## RECORD SET
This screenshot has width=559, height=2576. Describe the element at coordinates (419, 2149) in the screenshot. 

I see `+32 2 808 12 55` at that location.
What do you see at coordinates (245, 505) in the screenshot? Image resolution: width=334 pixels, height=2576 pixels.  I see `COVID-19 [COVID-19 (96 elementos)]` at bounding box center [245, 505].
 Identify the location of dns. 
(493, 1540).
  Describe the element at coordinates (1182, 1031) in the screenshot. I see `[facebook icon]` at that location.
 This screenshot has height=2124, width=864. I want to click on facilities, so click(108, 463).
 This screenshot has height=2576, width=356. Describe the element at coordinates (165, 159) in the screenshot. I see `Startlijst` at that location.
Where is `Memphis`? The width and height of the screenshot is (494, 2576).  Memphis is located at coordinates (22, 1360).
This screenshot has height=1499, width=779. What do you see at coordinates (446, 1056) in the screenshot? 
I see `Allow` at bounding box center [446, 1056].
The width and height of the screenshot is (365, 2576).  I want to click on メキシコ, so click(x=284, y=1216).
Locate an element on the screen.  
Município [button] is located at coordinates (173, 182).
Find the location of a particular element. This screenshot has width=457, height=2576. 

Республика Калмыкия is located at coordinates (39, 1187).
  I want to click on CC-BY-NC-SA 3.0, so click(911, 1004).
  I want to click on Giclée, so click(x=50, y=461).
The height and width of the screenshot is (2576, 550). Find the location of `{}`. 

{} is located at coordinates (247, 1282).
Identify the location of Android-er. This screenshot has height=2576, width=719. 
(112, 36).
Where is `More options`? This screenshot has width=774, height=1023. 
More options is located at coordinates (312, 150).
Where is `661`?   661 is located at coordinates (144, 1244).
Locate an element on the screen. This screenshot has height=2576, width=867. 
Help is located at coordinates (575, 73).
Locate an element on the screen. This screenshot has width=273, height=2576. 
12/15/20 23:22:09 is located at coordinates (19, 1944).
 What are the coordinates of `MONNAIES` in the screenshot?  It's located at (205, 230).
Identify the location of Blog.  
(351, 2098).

## DIRECTIONS FOR THIS TASK
Output the data above from the line with "coordinates (144, 1244)." to the line with "12/15/20 23:22:09 is", reproducing each of those lines exactly.

## FINISHED EXERCISE
Where is `661`?   661 is located at coordinates (144, 1244).
Locate an element on the screen. This screenshot has height=2576, width=867. 
Help is located at coordinates (575, 73).
Locate an element on the screen. This screenshot has width=273, height=2576. 
12/15/20 23:22:09 is located at coordinates (19, 1944).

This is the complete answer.